We also plan to seek community feedback in terms of prioritizing other aspects
of performance, such as startup time, resource utilization, and pipeline
latency. You can follow our benchmarking and performance improvements in this issue ({ISSUES}3499[#3499]).
== Windows Support
[float]
=== status: ongoing; v1.5, v2.x
Leading up to the 1.5 release, we greatly improved automated Windows testing of
Logstash. As a result of this testing, we identified and
https://github.com/elastic/logstash/issues?q=is%3Aissue+label%3Awindows+is%3Aclosed[resolved]
a number of critical issues affecting the Windows platform, pertaining to
initial setup, upgrade, and file input plugin. You can follow the outstanding
issues we are still working on using the GitHub
https://github.com/elastic/logstash/issues?q=is%3Aissue+label%3Awindows+is%3Aopen[windows]
label.
== Plugin Framework
[float]
=== status: completed; v1.5
Logstash has a rich collection of 165+ plugins, which are developed by
Elasticsearch and contributed by the community. Previously, most commonly-used
plugins were bundled with Logstash to make the getting started experience
easier.
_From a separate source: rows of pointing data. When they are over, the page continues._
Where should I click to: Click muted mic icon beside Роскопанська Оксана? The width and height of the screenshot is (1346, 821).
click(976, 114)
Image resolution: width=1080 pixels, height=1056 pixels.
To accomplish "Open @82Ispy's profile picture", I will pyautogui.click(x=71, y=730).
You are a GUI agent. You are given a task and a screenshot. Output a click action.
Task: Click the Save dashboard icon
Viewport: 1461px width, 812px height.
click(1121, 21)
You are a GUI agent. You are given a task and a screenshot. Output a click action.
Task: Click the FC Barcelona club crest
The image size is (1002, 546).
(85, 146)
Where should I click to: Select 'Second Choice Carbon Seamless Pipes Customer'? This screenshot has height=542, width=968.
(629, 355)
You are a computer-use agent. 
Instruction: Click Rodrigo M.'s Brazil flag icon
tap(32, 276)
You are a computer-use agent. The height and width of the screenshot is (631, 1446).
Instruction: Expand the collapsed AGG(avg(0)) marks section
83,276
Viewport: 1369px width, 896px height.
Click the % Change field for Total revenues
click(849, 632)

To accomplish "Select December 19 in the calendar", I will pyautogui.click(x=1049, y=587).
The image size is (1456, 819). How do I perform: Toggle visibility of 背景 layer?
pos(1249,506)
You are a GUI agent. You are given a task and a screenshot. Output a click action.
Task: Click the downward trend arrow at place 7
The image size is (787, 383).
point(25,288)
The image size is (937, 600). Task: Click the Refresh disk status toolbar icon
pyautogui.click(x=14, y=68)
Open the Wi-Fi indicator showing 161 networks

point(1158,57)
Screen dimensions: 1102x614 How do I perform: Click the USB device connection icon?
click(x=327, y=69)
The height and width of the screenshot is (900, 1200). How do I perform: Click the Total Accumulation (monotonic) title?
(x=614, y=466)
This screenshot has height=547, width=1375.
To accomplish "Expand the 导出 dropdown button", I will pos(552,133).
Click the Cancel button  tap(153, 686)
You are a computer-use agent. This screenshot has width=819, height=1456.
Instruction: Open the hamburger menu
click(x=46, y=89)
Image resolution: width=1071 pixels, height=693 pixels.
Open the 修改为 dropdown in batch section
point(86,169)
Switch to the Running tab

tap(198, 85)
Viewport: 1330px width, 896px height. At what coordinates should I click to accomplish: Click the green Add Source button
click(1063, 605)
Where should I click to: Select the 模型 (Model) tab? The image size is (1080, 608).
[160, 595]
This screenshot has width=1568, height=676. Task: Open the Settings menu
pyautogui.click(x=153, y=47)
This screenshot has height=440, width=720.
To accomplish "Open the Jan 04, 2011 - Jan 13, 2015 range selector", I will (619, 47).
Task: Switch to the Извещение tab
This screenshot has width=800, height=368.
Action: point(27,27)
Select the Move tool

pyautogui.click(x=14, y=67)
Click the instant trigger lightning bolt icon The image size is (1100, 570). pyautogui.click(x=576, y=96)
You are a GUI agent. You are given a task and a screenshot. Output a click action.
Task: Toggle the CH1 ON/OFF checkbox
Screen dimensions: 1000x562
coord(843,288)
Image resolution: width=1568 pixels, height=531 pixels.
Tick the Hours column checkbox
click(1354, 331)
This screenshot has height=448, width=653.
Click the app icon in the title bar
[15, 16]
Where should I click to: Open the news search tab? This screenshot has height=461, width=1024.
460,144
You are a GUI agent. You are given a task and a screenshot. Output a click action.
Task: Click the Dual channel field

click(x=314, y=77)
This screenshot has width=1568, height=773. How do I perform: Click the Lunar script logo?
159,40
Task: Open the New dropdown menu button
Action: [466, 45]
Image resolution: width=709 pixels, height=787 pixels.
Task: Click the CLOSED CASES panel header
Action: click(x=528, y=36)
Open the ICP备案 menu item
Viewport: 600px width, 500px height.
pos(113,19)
However, there was no way to update plugins outside of the Logstash
release cycle. In Logstash 1.5, we created a powerful plugin framework based on
https://rubygems.org/[RubyGems.org] to facilitate per-plugin installation and
updates. We will continue to distribute commonly-used plugins with Logstash, but
now users will be able to install new plugins and receive plugin updates at any
time. Read more about these changes in the
http://www.elastic.co/blog/plugin-ecosystem-changes/[Logstash Plugin Ecosystem Changes]
announcement.
== New Plugins
[float]
=== status: ongoing
Logstash plugins are continuously added to the Logstash plugin ecosystem, both
by us and by our wonderful community of plugin contributors. Recent additions
include https://github.com/logstash-plugins?query=kafka[Kafka],
https://github.com/logstash-plugins?query=couchdb[CouchDB], and
https://github.com/logstash-plugins/logstash-input-rss[RSS], just to name a few.
In Logstash 1.5, we made it easier than ever to add and maintain plugins by
putting each plugin into its own repository (see "Plugin Framework" section).
We also greatly improved the S3, Twitter, RabbitMQ plugins. To follow requests
for new Logstash plugins or contribute to the discussion, look for issues that
have the {LABELS}new-plugin[new-plugin] tag in Github.